The maturity risk premium (MRP) is determined from the formula: 0.1(t – 1)%, where t is the security’s maturity. The liquidity premium (LP) on all Gauge Imports Inc.’s bonds is 1.05%. The following table shows the current relationship between bond ratings and default risk premiums (DRP):
|
Rating |
Default Risk Premium |
|---|---|
| U.S. Treasury | — |
| AAA | 0.60% |
| AA | 0.80% |
| A | 1.05% |
| BBB | 1.45% |
Gauge Imports Inc. issues 14-year, AA-rated bonds. What is the yield on one of these bonds? Disregard cross-product terms; that is, if averaging is required, use the arithmetic average.
8.79%
9.04%
10.09%
5.95%
Based on your understanding of the determinants of interest rates, if everything else remains the same, which of the following will be true?
A BBB-rated bond has a lower default risk premium as compared to an AAA-rated bond.
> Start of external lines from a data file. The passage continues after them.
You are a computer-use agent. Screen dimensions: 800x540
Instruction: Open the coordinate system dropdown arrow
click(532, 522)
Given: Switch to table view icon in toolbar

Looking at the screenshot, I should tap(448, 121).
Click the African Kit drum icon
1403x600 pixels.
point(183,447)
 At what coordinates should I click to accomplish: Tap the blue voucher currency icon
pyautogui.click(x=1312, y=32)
Higher inflation expectations increase the nominal interest rate demanded by investors.
Question 1
Nominal yield = Real risk free rate + Inflation premium + Maturity risk premium + Default risk premium + Liquidity premium
Real risk free rate = 2.8%
Inflation premium is average of the inflation over the life of bond = [(5% * 2) + (4% * 12)]/14 = 4.14%
Maturity risk premium = 0.1(14 -1)% = 1.3%
Default risk premium (from table for AA bond) = 0.80%
Liquidity premium = 1.05%
Nominal yield = 2.8% + 4.14% + 1.3% + 0.80% + 1.05% = 10.09%
Question 2
Statement 2 is true. Higher inflation implies the inflation premium would be higher and hence higher would be the nominal yield, which is the return that an investor requires/would get.
Statement 1 is false. BBB-rated bond has a higher probability of default and hence higher risk which would imply higher yield (or return).